*SUPPLIED RECORDS*:

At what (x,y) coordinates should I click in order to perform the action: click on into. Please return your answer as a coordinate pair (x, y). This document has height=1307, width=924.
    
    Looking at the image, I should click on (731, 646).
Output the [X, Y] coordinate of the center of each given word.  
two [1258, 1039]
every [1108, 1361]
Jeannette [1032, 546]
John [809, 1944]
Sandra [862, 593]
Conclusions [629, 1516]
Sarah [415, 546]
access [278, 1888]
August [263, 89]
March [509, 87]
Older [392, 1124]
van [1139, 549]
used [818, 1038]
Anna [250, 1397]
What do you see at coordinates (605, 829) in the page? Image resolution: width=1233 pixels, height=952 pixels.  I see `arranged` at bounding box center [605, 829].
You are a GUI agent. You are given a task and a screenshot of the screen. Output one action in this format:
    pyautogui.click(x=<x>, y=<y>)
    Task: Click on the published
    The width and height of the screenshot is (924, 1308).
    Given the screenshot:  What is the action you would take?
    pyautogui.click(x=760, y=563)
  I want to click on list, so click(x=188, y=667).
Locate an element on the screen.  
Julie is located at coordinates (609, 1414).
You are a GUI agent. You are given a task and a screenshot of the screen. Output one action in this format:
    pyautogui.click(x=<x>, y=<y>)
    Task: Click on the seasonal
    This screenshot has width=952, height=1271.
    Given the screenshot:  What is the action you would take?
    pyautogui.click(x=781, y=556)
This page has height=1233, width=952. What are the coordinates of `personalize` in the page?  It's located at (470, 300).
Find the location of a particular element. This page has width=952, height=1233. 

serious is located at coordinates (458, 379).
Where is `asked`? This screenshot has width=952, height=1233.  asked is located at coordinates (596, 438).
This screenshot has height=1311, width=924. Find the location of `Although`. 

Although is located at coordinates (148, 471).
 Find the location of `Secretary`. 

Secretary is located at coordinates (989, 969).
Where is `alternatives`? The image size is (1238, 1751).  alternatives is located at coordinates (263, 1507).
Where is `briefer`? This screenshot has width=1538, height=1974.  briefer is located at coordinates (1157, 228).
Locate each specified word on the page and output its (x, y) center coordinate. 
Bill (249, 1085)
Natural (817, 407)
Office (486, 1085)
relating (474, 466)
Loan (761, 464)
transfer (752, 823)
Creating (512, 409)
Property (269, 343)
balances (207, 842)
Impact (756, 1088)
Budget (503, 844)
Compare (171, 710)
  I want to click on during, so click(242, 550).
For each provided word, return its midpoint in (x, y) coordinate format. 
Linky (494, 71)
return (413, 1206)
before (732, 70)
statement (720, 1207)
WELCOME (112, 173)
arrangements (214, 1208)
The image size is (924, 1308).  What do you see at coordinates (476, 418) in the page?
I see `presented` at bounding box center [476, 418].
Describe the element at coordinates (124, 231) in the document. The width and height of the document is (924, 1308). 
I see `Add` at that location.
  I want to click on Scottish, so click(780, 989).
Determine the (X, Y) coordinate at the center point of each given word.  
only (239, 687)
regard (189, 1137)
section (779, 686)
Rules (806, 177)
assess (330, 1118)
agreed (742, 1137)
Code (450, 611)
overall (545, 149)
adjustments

*WHAT THE TASK ASKS*: List the lines in the records above as a JSON array of strings, one string per line and no blank lines. Begin at the line that contains "Compare (171, 710)" and stop after the line that contains "arrangements (214, 1208)".

*RESPONSE TO THIS TASK*:
[
  "Compare (171, 710)",
  "  I want to click on during, so click(242, 550).",
  "For each provided word, return its midpoint in (x, y) coordinate format. ",
  "Linky (494, 71)",
  "return (413, 1206)",
  "before (732, 70)",
  "statement (720, 1207)",
  "WELCOME (112, 173)",
  "arrangements (214, 1208)"
]